A team from the British Gurkha Camp here in Kathmandu have just returned from three weeks away, trekking around Dhaulagiri. They have been climbing in severe weather conditions, sleeping in ice encrusted tents and enduring all sorts of hard ships that I am quite happy to read about whilst sitting on my backside eating a bar of chocolate!

There is trekking and trekking in this country. It is undoubtedly the best way to see Nepal as most of it is untouchable by road and it's people walk everywhere.

I like the sort of trekking that enables legs and eyes to work at the same time. But the sort that means that your lungs burn and you have to concentrate so hard on where you are putting your next step that you simply don't care what is going on around you, is definitely not for me!

The horrible creeping feeling of dread that comes over you when you realise that you are going to let other people down, because you can't manage that final push over that 'final' hill. Words that come back to haunt you like 'don't worry, just around the next bend', or 'just over that rise and you'll be at the top'. Haven't we all been there? I never really saw the point of having to get 'to the top', especially here.

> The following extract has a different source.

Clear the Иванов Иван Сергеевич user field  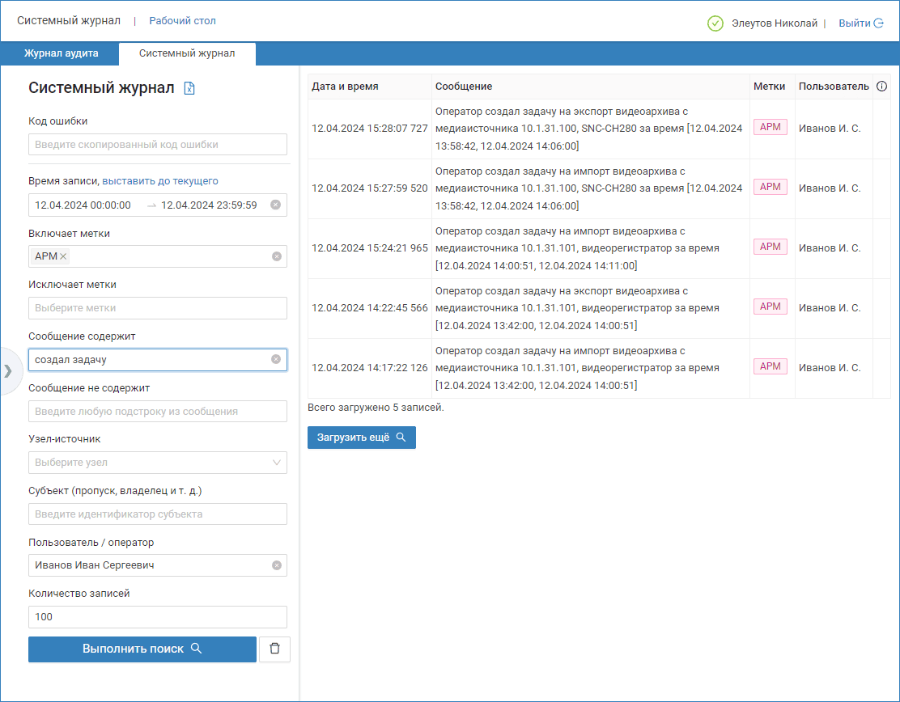click(x=277, y=565)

Why, I wonder to myself, do us tourists dress ourselves in gear', throwing ourselves at the paths ascending above us when the local people one meets wear flip flops and never do you see them hurrying at a hill? Do they take the time to watch an errant donkey escaping from it's bamboo fenced paddock and get chased by quick footed girls who throw stones with unerring accuracy to steer the animal back home?

The sights that they could miss, the silent flight of a red kite so close that you could touch it, the tiny primulas clinging to a damp rock face, looking above your head to the incredible canopy of rhodedendron leaves in the forests, glimpses of snow capped tops beyond. Surely striving for the next peak, pushing on and on must lose its appeal when you can stop and stare.

However, I have to admit that sometimes striving for the top is worth it. I went trekking in February in the Annapurna Sanctuary with a friend. On the third day we crawled out of our sleeping bags like reluctant slugs at 5 am in the pitch black darkness and climbed up Poon Hill for the sunrise.

The previous day we had walked for nine hours, mostly up vertical hillsides, and I had arrived in the village of Ghoripani badly in need of sustenance, and a warm bed. The thought of those two things had kept me going for the last few hours of that walk.

I felt like weeping that morning as I left the warmth, swung my legs onto the floor, tried to stand up and discovered that my legs were flatly refusing to function. Every step up that hill was torturous. The torch that I had brought proved redundant as I found that unless I kept my hands up, they swelled to sausages and threatened to explode, so I couldn't carry my torch.

And, every step was made worse by horrible, horrible people overtaking me and skipping up the hill like goats, calling to each other and obviously having a high old time. Going up Poon Hill for the sunrise is obviously a must for every traveller in the area, as it was like going up The Old Man mid season.

Here the porters all knew each other and I suppose the convergence of them all in one area made for the party like atmosphere of the short expedition. Once we got up to the top and recovered enough to look around in the grey dawn breaking sky, there was about, I should think, sixty or seventy people up there. They all congregated around the viewing tower and the tent serving hot black tea and chocolate, which some enterprising person had thought of. There was a suggestion that I should climb the fifty or so more steps up the tower to use the telescope but I declined, took myself off to a quiet rock, nursed my cup of tea and contemplated the scenery and the ache in my legs.

As the sun came up, touching one peak after another, lighting the whole panorama of those majestic mountains all around us, turning the snow orange with it's light I was completely overawed. A great cheer went up from behind us as the sun's rays struck the first top.

I felt their noise a real intrusion, breaking the honour of witnessing such magnitude.

We are all such minute specks of nothingness in comparison with the vastness of what I could see laid out in front of me. I have always known that humans want to stand at the top of the world, conquer mountains, go through the extremes of endurance to reach their goals but until that moment when the sun came up, I never really understood. I also now know that those experiences are ones that I will only ever read about, I am too small.